Chapter 4

Chapter 4

Raven

“A re you ready for this?” Greer asked, rubbing her hands together.

I wanted to throw up, and I didn’t know if it was nerves or cramps. It was probably a mixture of both, which wasn’t a great thing for a baker who had been up since three in the morning. I normally kept baker’s hours, but I wasn’t even sure I had truly slept the night before.

I looked over at Greer and I knew she was just as nervous as I was, but better at pretending. She looked excited, eager, and ready to dance the night away.

I also knew she was probably going to throw up later, because the nerves would get to her.

I held out my arms in answer, and she threw her arms around me and hugged me tightly.

“Let’s get this done,” she whispered, then kissed my cheek.

“You know, when only four people show up and they happen to be Montgomerys, at least we can say we tried.”

I ducked as Greer slapped me upside the head. “No, we’re not doing that. We are doing happy things. We’re thinking happy things. Don’t put that out into the universe. You know better than that. Okay, get back to baking, I will go open the doors.”

“No, I’ll go open the door with you,” I said, as I straightened my apron. “We do this together.”

Both of our staff members held up their thumbs. I smiled at them, as we walked to the door as a unit. We wouldn’t always have a staff of four, in fact we rarely would. But it was day one, and even if nobody showed up, despite the advertising, the samples of sweet treats, and other things we had done to promote our business, we all wanted to be there on the first day. I just really hoped this wasn’t all for nothing.

I looked through the glass doors finally, and nearly tripped over my feet.

It was six a.m., early for most people, and around the time we would be opening our doors every day of the week. We knew that people needed coffee on their way to work, so we would be early risers. I really hadn’t expected anybody to actually be waiting outside though.

“Oh, my goodness,” Greer whispered, and I saw her whisk away a quick tear.

Because, at six o’clock in the morning, on a Friday, we had a line.

We opened the doors quickly, and Greer beamed.

“Welcome to Latte on the Rocks. We are so happy to have you.”

Hailey, our co-owner, investor, and patron, beamed at us. “I brought the whole family, and while I may be first in line, I’m happy to say that it’s not just Montgomerys and friends here.” Hailey hugged us tightly, and then we all got to work, doing a thousand things at once.

Hailey and her husband Sloane came in first and ordered, gushing over the look of the place. Considering this was her franchise, and we were just part stakeholders in it, it felt as if we were blessed by our own fairy godmother.

The next set of customers were of course Montgomerys, these from the downtown tattoo shop, before they headed back over to their section of the city.

I worked behind the counter along with Greer, making orders.
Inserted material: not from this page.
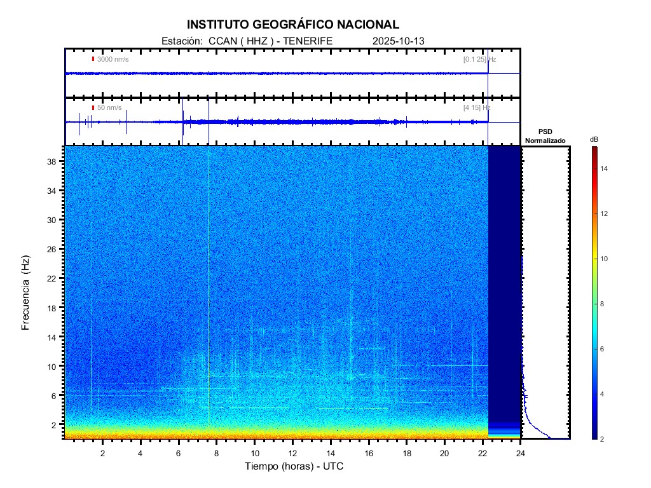Click the Frecuencia (Hz) axis label
Viewport: 651px width, 488px height.
tap(26, 293)
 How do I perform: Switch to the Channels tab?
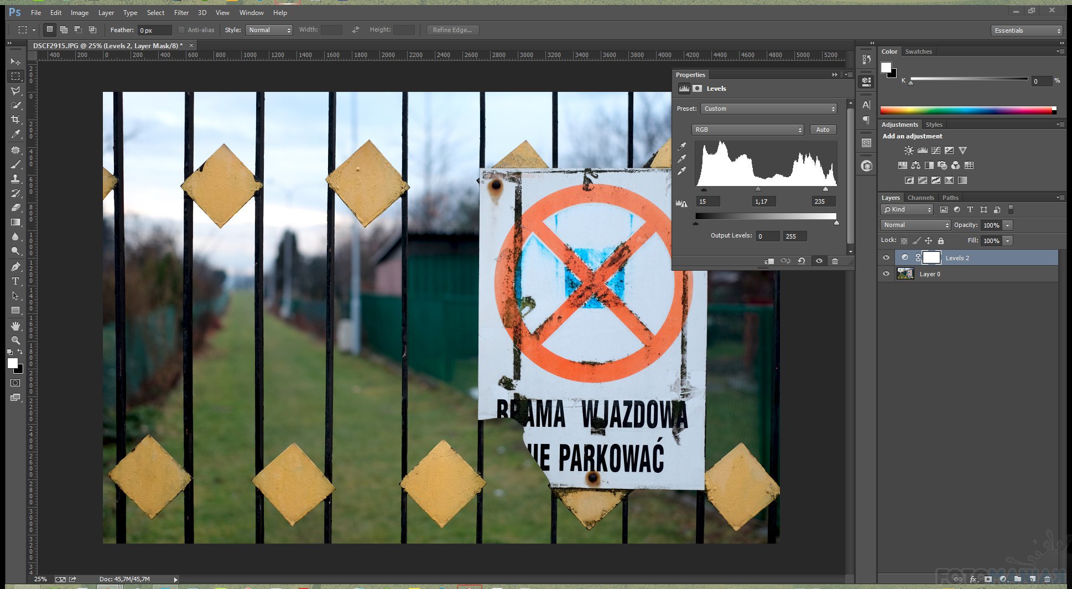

Our staffers went to the tables, cleaned them up, made sure everybody was happy. I handed out banana nut muffins, pumpkin cheesecake muffins, honey oat squares, cranberry cheesecake buttons, various cinnamon rolls, brownies, and cupcakes, and never stopped moving.

I pulled out the biscotti on its second bake and set them to cool, before I mixed up another round of biscuits, as somebody ordered a full dozen. I also had sandwich bread and rolls cooling on the racks, as another person ordered a whole baguette.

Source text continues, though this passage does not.